DIRECTIONS: Reproduce the data exactly; no word may be added or dropped.

*** Opening DATA FOR ANALYSIS ***

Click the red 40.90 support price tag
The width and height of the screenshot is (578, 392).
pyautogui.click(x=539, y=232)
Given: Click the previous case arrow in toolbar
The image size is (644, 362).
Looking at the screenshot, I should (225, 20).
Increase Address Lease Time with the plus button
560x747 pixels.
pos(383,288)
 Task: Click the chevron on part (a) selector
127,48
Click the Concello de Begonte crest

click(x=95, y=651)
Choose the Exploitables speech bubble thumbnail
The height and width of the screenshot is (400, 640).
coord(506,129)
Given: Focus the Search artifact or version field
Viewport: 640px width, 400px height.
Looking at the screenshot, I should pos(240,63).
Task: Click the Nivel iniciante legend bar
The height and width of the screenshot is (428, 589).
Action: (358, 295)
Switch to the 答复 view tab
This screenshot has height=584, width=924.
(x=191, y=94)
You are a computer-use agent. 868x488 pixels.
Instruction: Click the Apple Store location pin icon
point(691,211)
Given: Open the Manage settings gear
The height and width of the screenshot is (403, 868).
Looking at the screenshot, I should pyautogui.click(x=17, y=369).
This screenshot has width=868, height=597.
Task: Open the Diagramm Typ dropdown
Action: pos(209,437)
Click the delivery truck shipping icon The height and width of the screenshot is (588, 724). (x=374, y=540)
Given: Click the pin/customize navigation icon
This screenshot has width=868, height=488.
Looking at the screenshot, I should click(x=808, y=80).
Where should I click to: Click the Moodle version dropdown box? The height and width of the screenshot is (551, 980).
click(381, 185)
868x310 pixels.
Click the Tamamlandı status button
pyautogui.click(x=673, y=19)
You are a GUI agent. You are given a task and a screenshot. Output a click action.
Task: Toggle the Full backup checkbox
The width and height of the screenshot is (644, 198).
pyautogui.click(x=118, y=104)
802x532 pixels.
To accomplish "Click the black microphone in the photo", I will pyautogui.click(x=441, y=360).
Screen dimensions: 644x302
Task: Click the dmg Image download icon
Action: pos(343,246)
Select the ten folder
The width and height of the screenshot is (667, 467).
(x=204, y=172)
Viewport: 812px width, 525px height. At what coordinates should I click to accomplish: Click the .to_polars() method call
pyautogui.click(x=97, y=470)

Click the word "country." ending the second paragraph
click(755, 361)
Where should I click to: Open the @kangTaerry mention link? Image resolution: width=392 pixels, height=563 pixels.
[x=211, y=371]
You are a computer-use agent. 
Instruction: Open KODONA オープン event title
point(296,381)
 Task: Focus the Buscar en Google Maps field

*** Closing DATA FOR ANALYSIS ***

OUTPUT OF THE TASK:
Click the red 40.90 support price tag
The width and height of the screenshot is (578, 392).
pyautogui.click(x=539, y=232)
Given: Click the previous case arrow in toolbar
The image size is (644, 362).
Looking at the screenshot, I should (225, 20).
Increase Address Lease Time with the plus button
560x747 pixels.
pos(383,288)
 Task: Click the chevron on part (a) selector
127,48
Click the Concello de Begonte crest

click(x=95, y=651)
Choose the Exploitables speech bubble thumbnail
The height and width of the screenshot is (400, 640).
coord(506,129)
Given: Focus the Search artifact or version field
Viewport: 640px width, 400px height.
Looking at the screenshot, I should pos(240,63).
Task: Click the Nivel iniciante legend bar
The height and width of the screenshot is (428, 589).
Action: (358, 295)
Switch to the 答复 view tab
This screenshot has height=584, width=924.
(x=191, y=94)
You are a computer-use agent. 868x488 pixels.
Instruction: Click the Apple Store location pin icon
point(691,211)
Given: Open the Manage settings gear
The height and width of the screenshot is (403, 868).
Looking at the screenshot, I should pyautogui.click(x=17, y=369).
This screenshot has width=868, height=597.
Task: Open the Diagramm Typ dropdown
Action: pos(209,437)
Click the delivery truck shipping icon The height and width of the screenshot is (588, 724). (x=374, y=540)
Given: Click the pin/customize navigation icon
This screenshot has width=868, height=488.
Looking at the screenshot, I should click(x=808, y=80).
Where should I click to: Click the Moodle version dropdown box? The height and width of the screenshot is (551, 980).
click(381, 185)
868x310 pixels.
Click the Tamamlandı status button
pyautogui.click(x=673, y=19)
You are a GUI agent. You are given a task and a screenshot. Output a click action.
Task: Toggle the Full backup checkbox
The width and height of the screenshot is (644, 198).
pyautogui.click(x=118, y=104)
802x532 pixels.
To accomplish "Click the black microphone in the photo", I will pyautogui.click(x=441, y=360).
Screen dimensions: 644x302
Task: Click the dmg Image download icon
Action: pos(343,246)
Select the ten folder
The width and height of the screenshot is (667, 467).
(x=204, y=172)
Viewport: 812px width, 525px height. At what coordinates should I click to accomplish: Click the .to_polars() method call
pyautogui.click(x=97, y=470)

Click the word "country." ending the second paragraph
click(755, 361)
Where should I click to: Open the @kangTaerry mention link? Image resolution: width=392 pixels, height=563 pixels.
[x=211, y=371]
You are a computer-use agent. 
Instruction: Open KODONA オープン event title
point(296,381)
 Task: Focus the Buscar en Google Maps field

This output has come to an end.